Mijn buurvrouw was naar de kapper geweest.

“Hoe vind je het?” vroeg ze weifelend. Ik mompelde iets onduidelijks.

“Het is een bobje,” legde ze uit. Haar nek was kaalgeschoren en wat er over was, stak in pieken alle kanten uit.

“Het is wel modern,” zei ik. Ik wilde haar plezier niet bederven. Als je de verkeerde jurk hebt gekocht, kun je hem nog uittrekken, maar verknipt haar verander je niet zomaar. Daar weet ik alles van. Ik heb maar al te vaak de kappersblues gehad.

Soms lag dat aan de kapper. Ik schijn lekker haar te hebben. Kappers die er de schaar in zetten, worden bevangen door gretigheid. Ze knippen maar door, ook al roep ik dat er niet te veel af mag.

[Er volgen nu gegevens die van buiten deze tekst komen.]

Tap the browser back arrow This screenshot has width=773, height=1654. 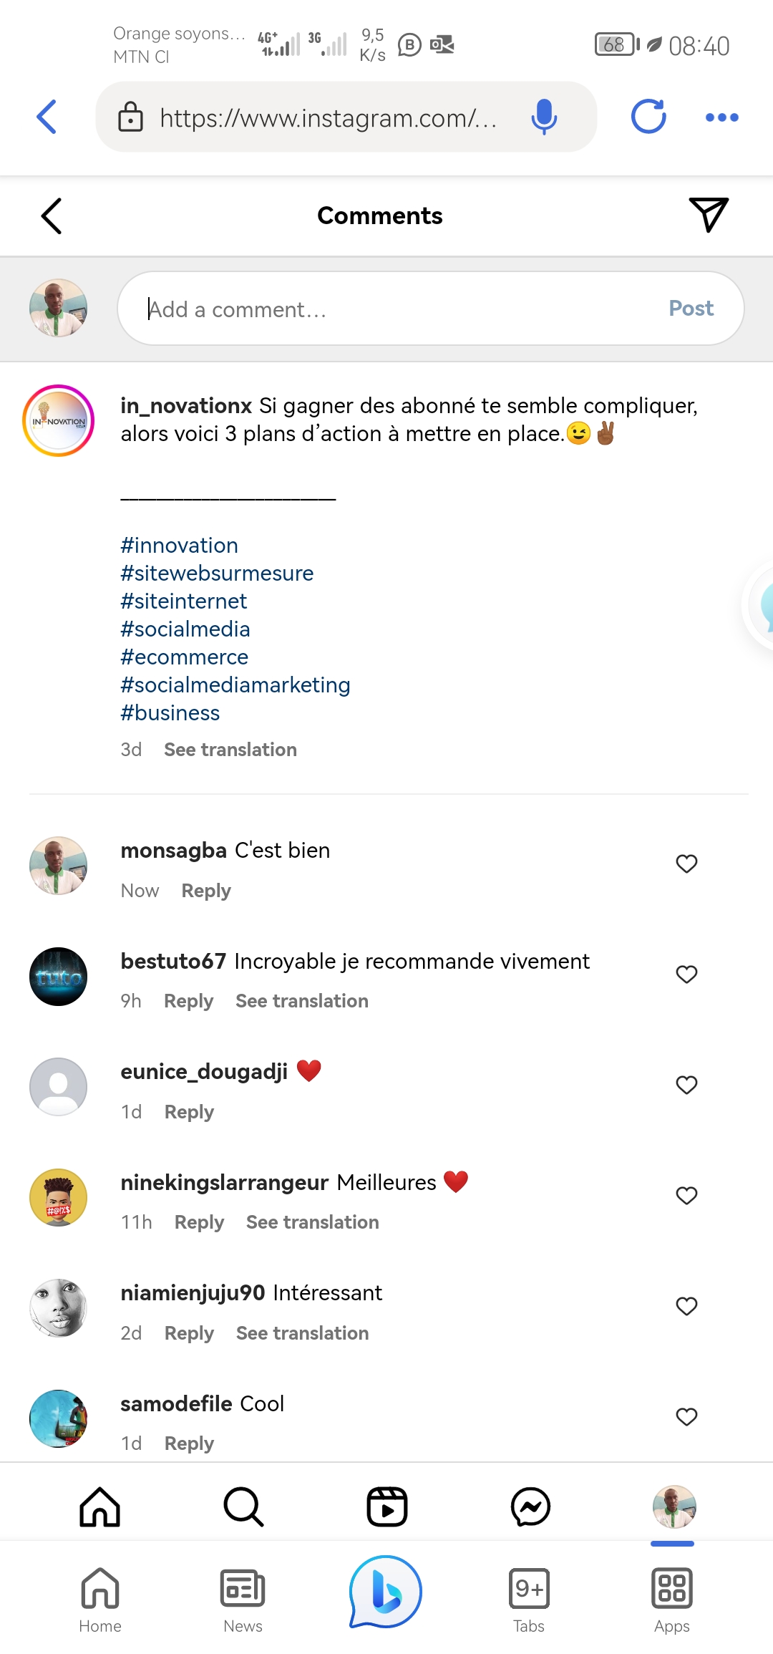[47, 117]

De kapper luistert niet. Hij heeft een model in zijn hoofd, een coupe waar hij specialist in is. Als het aan hem lag, liep heel Nederland met zijn coupe. In Amsterdam heb je een paar van dat soort kappers. Ze zijn duur en beroemd. Ze hebben een salon met een raam zo groot dat het lijkt of ze op straat staan te knippen. De bedoeling is dat voorbijgangers die naar binnen kijken ook zin in een beroemde coupe krijgen, maar wanneer ik zo’n raam zie, steek ik over. Voor geen prijs ga ik naar binnen.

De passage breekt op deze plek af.